[Recorded data]
#####

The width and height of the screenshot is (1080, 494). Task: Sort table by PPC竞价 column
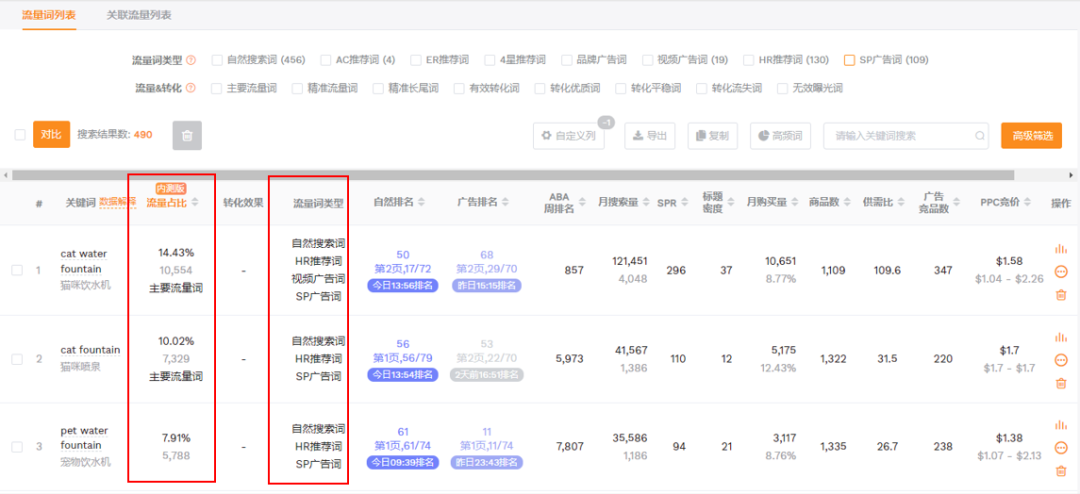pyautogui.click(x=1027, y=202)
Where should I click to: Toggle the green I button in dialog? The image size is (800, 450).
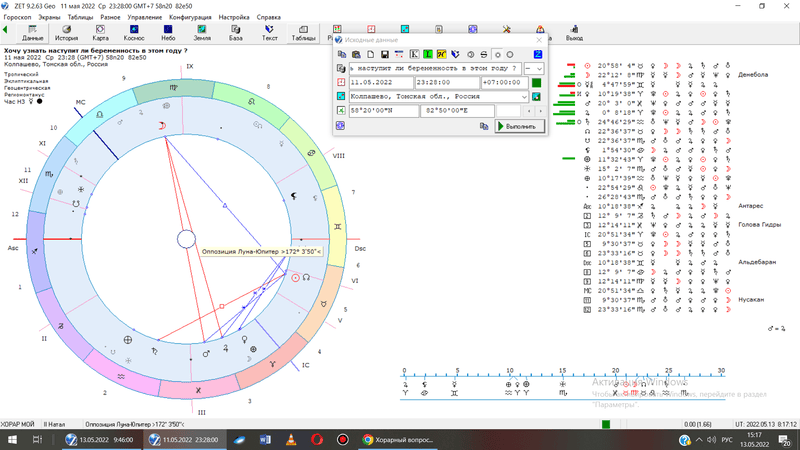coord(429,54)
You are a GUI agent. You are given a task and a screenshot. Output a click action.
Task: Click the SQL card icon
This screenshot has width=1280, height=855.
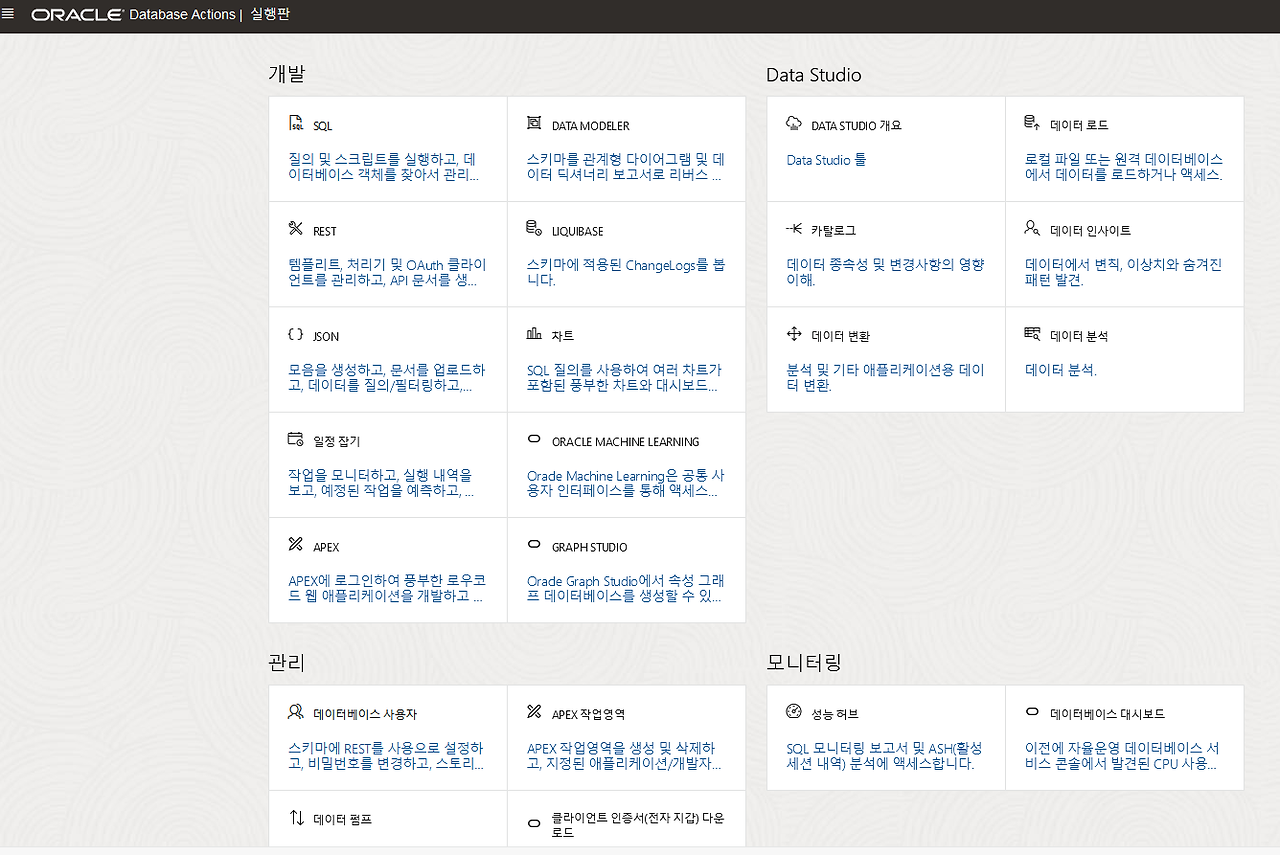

#####

Exercise: Make an exact copy of the records above. Keep out every picture.

Reply to the task:
The width and height of the screenshot is (1080, 494). Task: Sort table by PPC竞价 column
pyautogui.click(x=1027, y=202)
Where should I click to: Toggle the green I button in dialog? The image size is (800, 450).
coord(429,54)
You are a GUI agent. You are given a task and a screenshot. Output a click action.
Task: Click the SQL card icon
This screenshot has width=1280, height=855.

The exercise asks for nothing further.